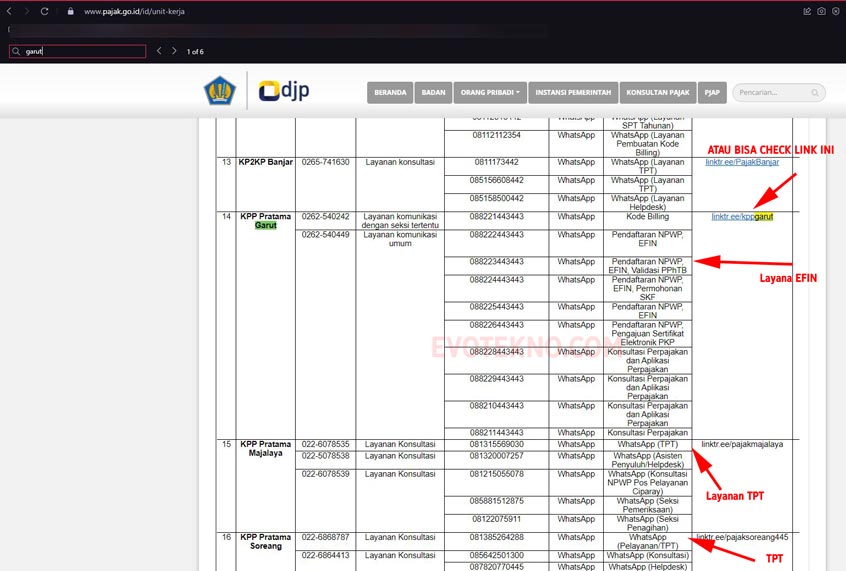Click the magnifier icon in Pencarian box
This screenshot has width=846, height=571.
pos(815,93)
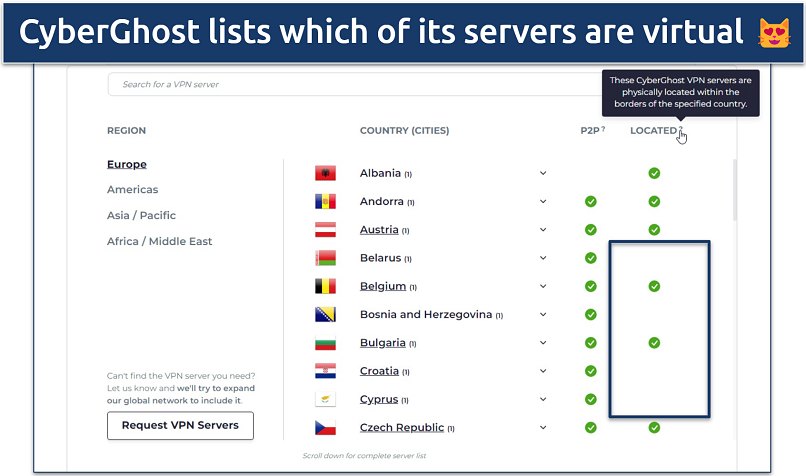Viewport: 806px width, 476px height.
Task: Click the Croatia flag icon
Action: click(324, 371)
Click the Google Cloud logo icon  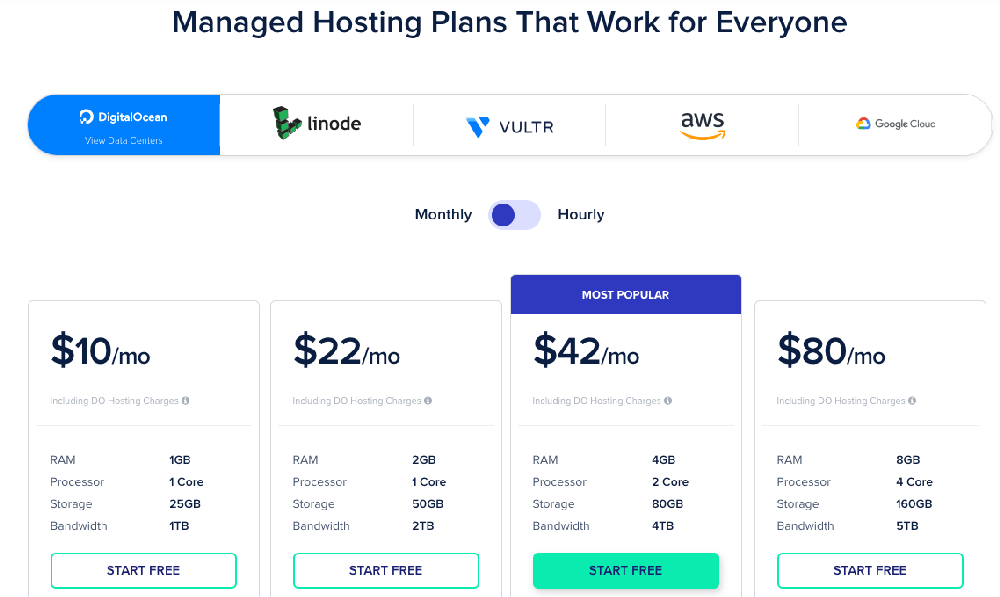pyautogui.click(x=862, y=124)
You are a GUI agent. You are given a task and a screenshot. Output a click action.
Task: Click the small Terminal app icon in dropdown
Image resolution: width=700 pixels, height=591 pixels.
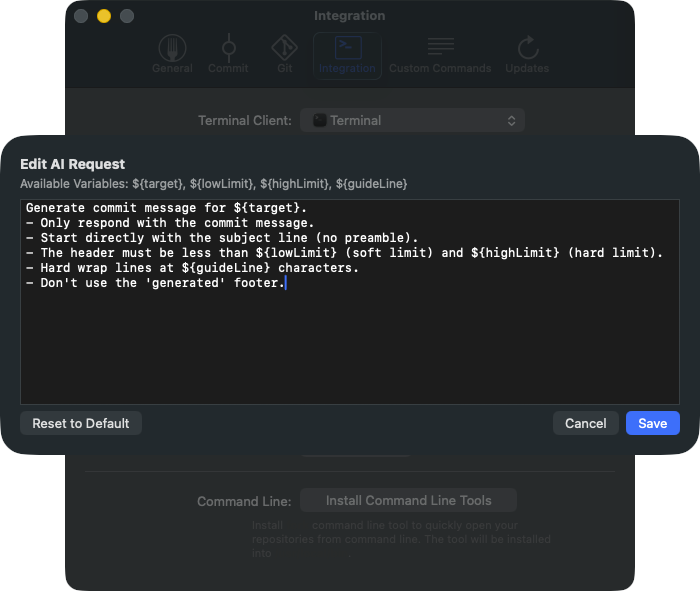pos(319,120)
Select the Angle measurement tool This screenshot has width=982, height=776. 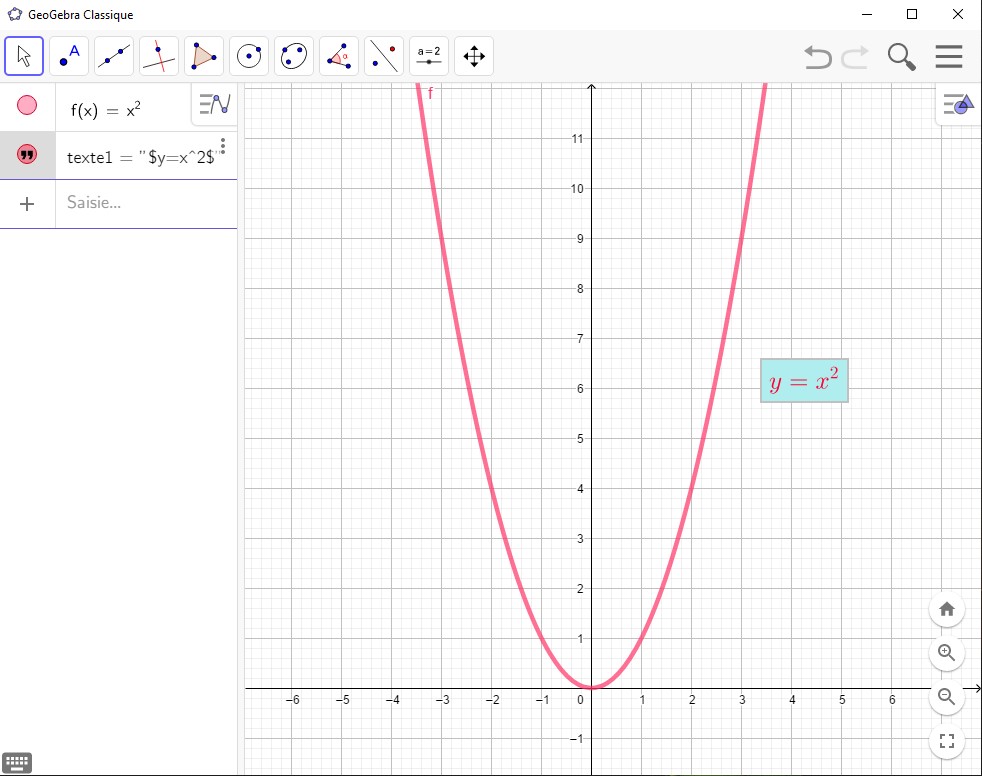[x=339, y=56]
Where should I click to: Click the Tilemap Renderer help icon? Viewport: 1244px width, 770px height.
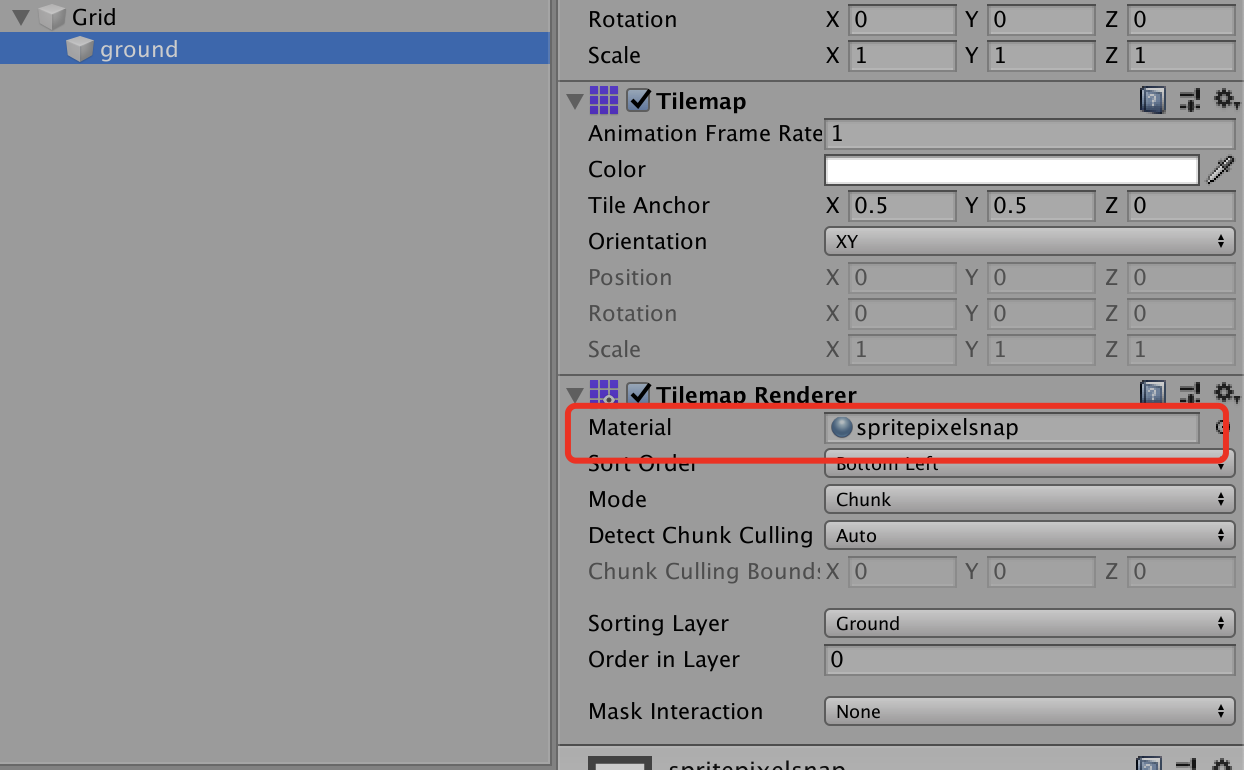(x=1152, y=393)

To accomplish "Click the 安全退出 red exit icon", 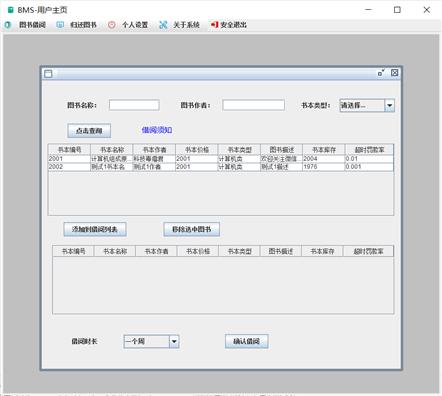I will [x=214, y=25].
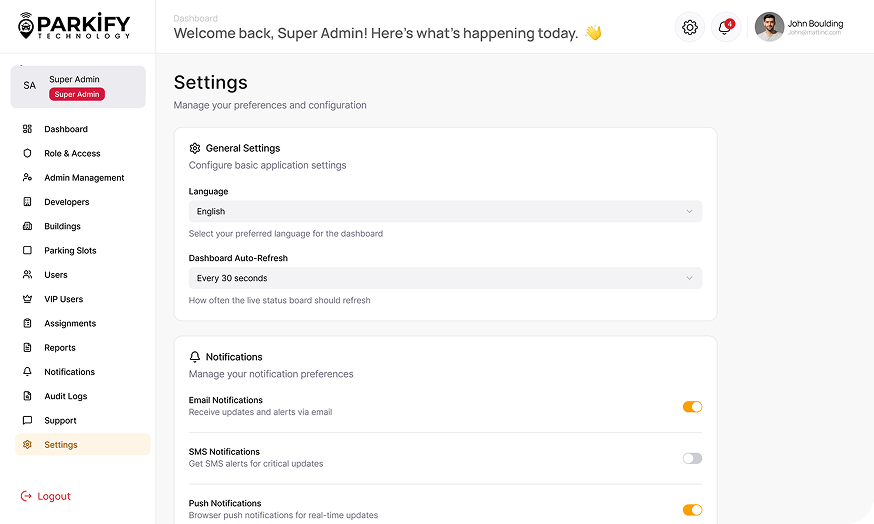Image resolution: width=874 pixels, height=524 pixels.
Task: Click the Role & Access shield icon
Action: [x=28, y=154]
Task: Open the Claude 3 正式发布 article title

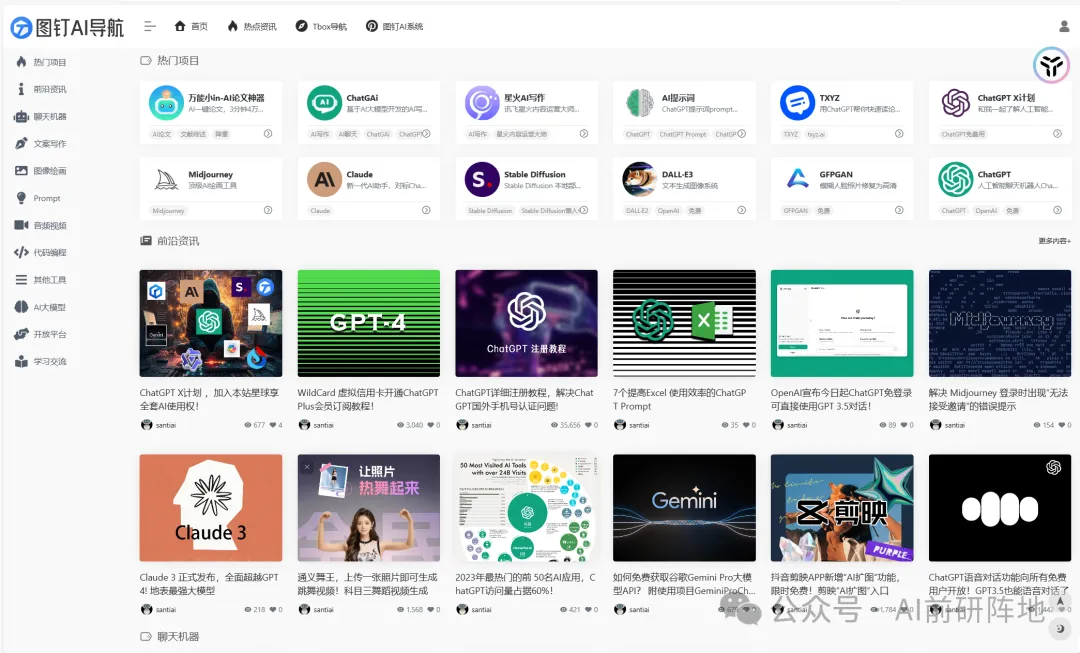Action: click(x=210, y=583)
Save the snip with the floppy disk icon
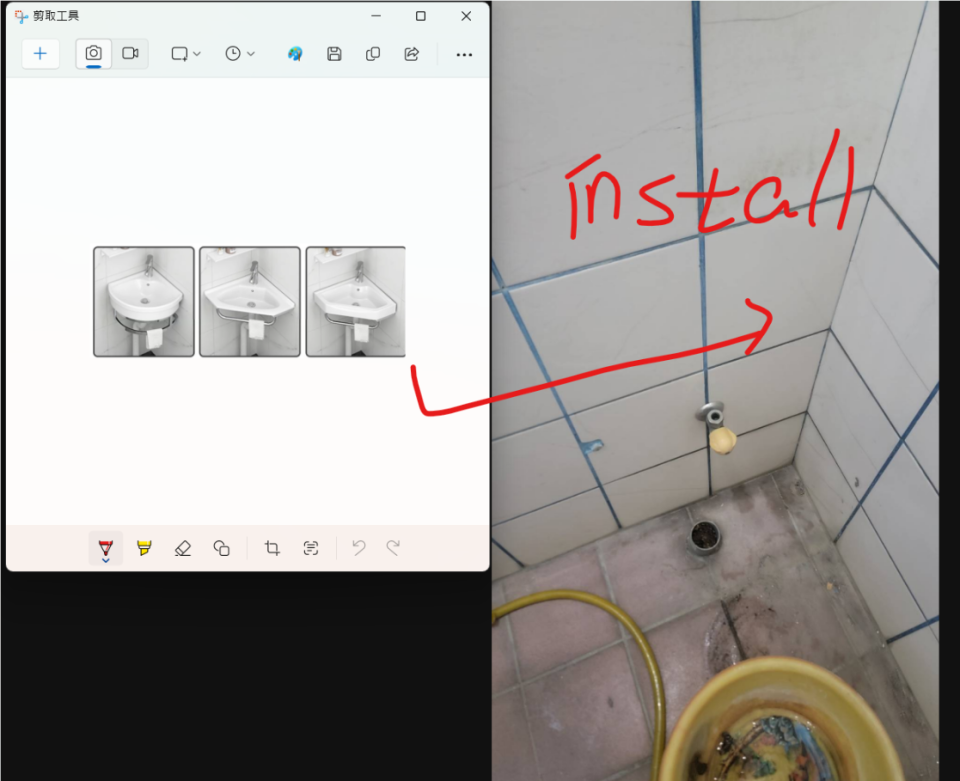Image resolution: width=960 pixels, height=781 pixels. pos(335,54)
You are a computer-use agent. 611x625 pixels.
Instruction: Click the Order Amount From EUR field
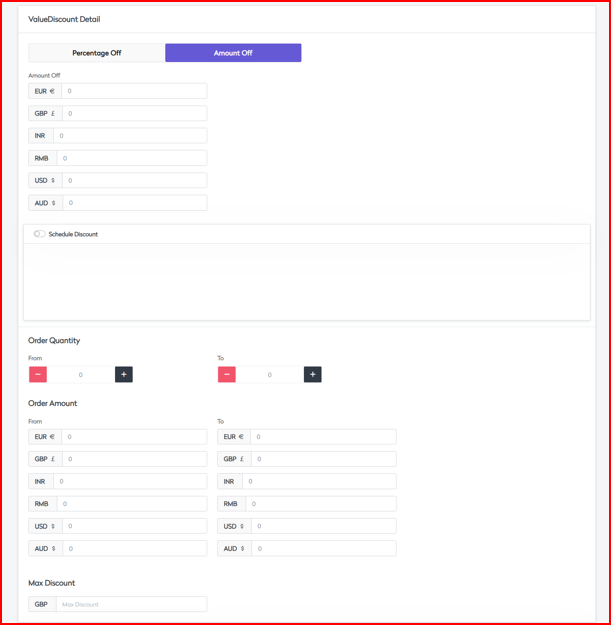point(134,437)
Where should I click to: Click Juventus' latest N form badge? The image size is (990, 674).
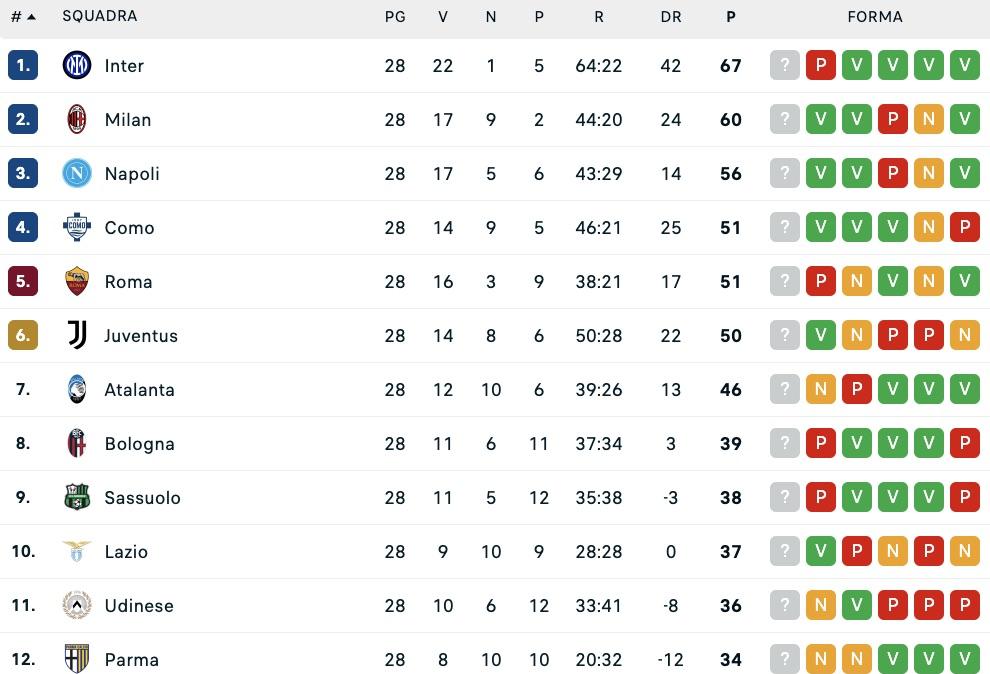pyautogui.click(x=965, y=335)
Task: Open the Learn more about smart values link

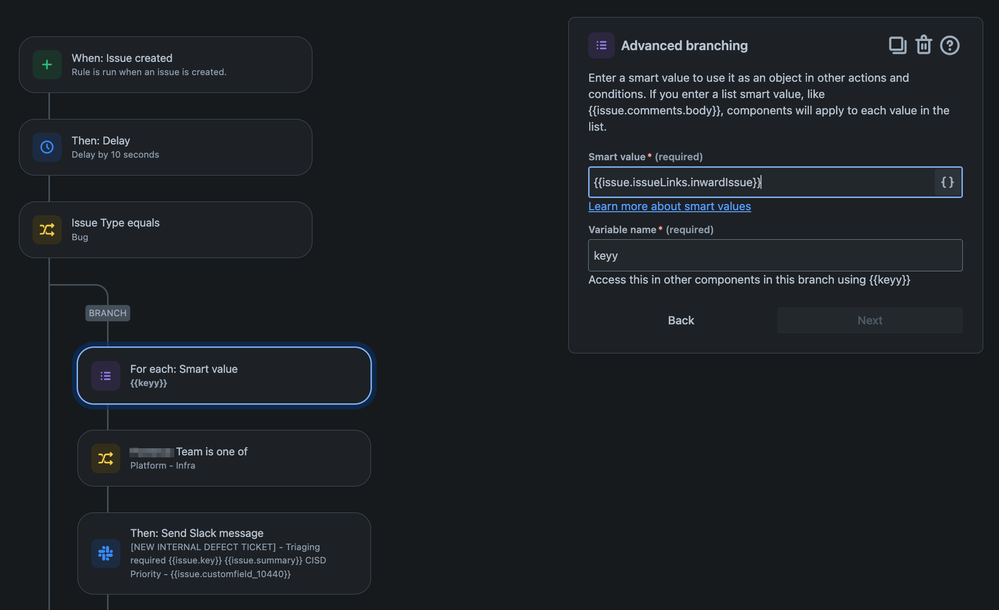Action: [x=669, y=206]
=======
What to produce:
In the records above, find every line with the word "agent" and copy it.

Solution to this task:
You are a GUI agent. You are given a task and a screenshot. Output a click action.
You are a computer-use agent. 611x625 pixels.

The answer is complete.